++++ DATA FOR REVIEW

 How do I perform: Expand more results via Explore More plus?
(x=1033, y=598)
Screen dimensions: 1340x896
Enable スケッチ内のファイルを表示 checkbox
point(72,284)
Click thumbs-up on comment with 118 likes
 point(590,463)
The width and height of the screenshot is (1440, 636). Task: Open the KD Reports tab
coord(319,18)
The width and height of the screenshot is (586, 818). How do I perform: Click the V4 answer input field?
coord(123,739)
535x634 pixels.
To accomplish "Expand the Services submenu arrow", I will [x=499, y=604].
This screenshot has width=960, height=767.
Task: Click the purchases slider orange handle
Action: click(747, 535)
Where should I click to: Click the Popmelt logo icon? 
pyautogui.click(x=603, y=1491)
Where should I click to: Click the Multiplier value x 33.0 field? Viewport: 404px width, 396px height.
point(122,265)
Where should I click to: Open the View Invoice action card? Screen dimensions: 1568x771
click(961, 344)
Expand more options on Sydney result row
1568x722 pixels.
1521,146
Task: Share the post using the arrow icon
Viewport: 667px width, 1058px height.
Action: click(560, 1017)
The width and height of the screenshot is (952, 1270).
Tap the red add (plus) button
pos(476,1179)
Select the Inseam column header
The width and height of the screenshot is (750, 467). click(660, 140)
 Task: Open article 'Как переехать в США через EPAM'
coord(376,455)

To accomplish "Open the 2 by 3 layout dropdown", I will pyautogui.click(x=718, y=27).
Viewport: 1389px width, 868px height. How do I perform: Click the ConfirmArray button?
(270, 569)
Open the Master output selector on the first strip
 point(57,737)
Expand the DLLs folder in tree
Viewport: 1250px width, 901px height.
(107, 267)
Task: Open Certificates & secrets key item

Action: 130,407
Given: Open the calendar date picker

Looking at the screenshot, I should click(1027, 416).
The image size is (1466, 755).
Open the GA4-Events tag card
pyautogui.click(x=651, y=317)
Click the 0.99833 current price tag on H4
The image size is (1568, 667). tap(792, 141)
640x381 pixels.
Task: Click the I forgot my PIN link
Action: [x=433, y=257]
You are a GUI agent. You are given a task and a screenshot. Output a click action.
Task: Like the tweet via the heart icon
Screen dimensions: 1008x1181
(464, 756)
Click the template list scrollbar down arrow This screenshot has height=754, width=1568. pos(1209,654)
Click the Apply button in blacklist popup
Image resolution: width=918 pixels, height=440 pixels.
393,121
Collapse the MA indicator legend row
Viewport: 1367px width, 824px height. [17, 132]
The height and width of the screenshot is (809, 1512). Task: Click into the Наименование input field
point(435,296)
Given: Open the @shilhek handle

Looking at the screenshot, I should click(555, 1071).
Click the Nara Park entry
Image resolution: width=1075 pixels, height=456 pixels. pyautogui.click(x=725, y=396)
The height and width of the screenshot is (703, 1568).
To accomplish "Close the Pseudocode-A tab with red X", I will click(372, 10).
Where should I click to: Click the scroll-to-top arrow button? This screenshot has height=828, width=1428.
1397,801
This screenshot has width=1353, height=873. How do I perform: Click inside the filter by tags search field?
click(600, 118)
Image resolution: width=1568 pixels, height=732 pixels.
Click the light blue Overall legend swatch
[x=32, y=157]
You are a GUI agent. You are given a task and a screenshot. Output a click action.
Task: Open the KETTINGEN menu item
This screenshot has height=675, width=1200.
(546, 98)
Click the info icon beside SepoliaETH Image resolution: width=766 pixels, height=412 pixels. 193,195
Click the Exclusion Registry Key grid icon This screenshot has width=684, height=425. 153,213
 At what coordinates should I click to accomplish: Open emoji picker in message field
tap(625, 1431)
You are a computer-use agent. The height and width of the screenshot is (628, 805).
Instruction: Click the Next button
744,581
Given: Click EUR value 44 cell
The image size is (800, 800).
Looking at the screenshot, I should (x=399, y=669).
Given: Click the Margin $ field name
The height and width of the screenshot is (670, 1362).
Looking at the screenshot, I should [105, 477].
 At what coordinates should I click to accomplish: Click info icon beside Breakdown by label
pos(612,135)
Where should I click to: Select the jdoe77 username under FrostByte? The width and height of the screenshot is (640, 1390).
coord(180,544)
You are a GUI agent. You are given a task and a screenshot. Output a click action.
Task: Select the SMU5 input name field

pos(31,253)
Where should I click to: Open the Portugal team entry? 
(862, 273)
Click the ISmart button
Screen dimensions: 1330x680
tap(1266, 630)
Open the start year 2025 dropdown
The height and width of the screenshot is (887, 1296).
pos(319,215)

++++++++

Your answer should be the material, retyped exactly as written.

 How do I perform: Expand more results via Explore More plus?
(x=1033, y=598)
Screen dimensions: 1340x896
Enable スケッチ内のファイルを表示 checkbox
point(72,284)
Click thumbs-up on comment with 118 likes
 point(590,463)
The width and height of the screenshot is (1440, 636). Task: Open the KD Reports tab
coord(319,18)
The width and height of the screenshot is (586, 818). How do I perform: Click the V4 answer input field?
coord(123,739)
535x634 pixels.
To accomplish "Expand the Services submenu arrow", I will [x=499, y=604].
This screenshot has width=960, height=767.
Task: Click the purchases slider orange handle
Action: click(747, 535)
Where should I click to: Click the Popmelt logo icon? 
pyautogui.click(x=603, y=1491)
Where should I click to: Click the Multiplier value x 33.0 field? Viewport: 404px width, 396px height.
point(122,265)
Where should I click to: Open the View Invoice action card? Screen dimensions: 1568x771
click(961, 344)
Expand more options on Sydney result row
1568x722 pixels.
1521,146
Task: Share the post using the arrow icon
Viewport: 667px width, 1058px height.
Action: click(560, 1017)
The width and height of the screenshot is (952, 1270).
Tap the red add (plus) button
pos(476,1179)
Select the Inseam column header
The width and height of the screenshot is (750, 467). click(660, 140)
 Task: Open article 'Как переехать в США через EPAM'
coord(376,455)

To accomplish "Open the 2 by 3 layout dropdown", I will pyautogui.click(x=718, y=27).
Viewport: 1389px width, 868px height. How do I perform: Click the ConfirmArray button?
(270, 569)
Open the Master output selector on the first strip
 point(57,737)
Expand the DLLs folder in tree
Viewport: 1250px width, 901px height.
(107, 267)
Task: Open Certificates & secrets key item

Action: 130,407
Given: Open the calendar date picker

Looking at the screenshot, I should click(1027, 416).
The image size is (1466, 755).
Open the GA4-Events tag card
pyautogui.click(x=651, y=317)
Click the 0.99833 current price tag on H4
The image size is (1568, 667). tap(792, 141)
640x381 pixels.
Task: Click the I forgot my PIN link
Action: [x=433, y=257]
You are a GUI agent. You are given a task and a screenshot. Output a click action.
Task: Like the tweet via the heart icon
Screen dimensions: 1008x1181
(464, 756)
Click the template list scrollbar down arrow This screenshot has height=754, width=1568. pos(1209,654)
Click the Apply button in blacklist popup
Image resolution: width=918 pixels, height=440 pixels.
393,121
Collapse the MA indicator legend row
Viewport: 1367px width, 824px height. [17, 132]
The height and width of the screenshot is (809, 1512). Task: Click into the Наименование input field
point(435,296)
Given: Open the @shilhek handle

Looking at the screenshot, I should click(555, 1071).
Click the Nara Park entry
Image resolution: width=1075 pixels, height=456 pixels. pyautogui.click(x=725, y=396)
The height and width of the screenshot is (703, 1568).
To accomplish "Close the Pseudocode-A tab with red X", I will click(372, 10).
Where should I click to: Click the scroll-to-top arrow button? This screenshot has height=828, width=1428.
1397,801
This screenshot has width=1353, height=873. How do I perform: Click inside the filter by tags search field?
click(600, 118)
Image resolution: width=1568 pixels, height=732 pixels.
Click the light blue Overall legend swatch
[x=32, y=157]
You are a GUI agent. You are given a task and a screenshot. Output a click action.
Task: Open the KETTINGEN menu item
This screenshot has height=675, width=1200.
(546, 98)
Click the info icon beside SepoliaETH Image resolution: width=766 pixels, height=412 pixels. 193,195
Click the Exclusion Registry Key grid icon This screenshot has width=684, height=425. 153,213
 At what coordinates should I click to accomplish: Open emoji picker in message field
tap(625, 1431)
You are a computer-use agent. The height and width of the screenshot is (628, 805).
Instruction: Click the Next button
744,581
Given: Click EUR value 44 cell
The image size is (800, 800).
Looking at the screenshot, I should (x=399, y=669).
Given: Click the Margin $ field name
The height and width of the screenshot is (670, 1362).
Looking at the screenshot, I should [105, 477].
 At what coordinates should I click to accomplish: Click info icon beside Breakdown by label
pos(612,135)
Where should I click to: Select the jdoe77 username under FrostByte? The width and height of the screenshot is (640, 1390).
coord(180,544)
You are a GUI agent. You are given a task and a screenshot. Output a click action.
Task: Select the SMU5 input name field

pos(31,253)
Where should I click to: Open the Portugal team entry? 
(862, 273)
Click the ISmart button
Screen dimensions: 1330x680
tap(1266, 630)
Open the start year 2025 dropdown
The height and width of the screenshot is (887, 1296).
pos(319,215)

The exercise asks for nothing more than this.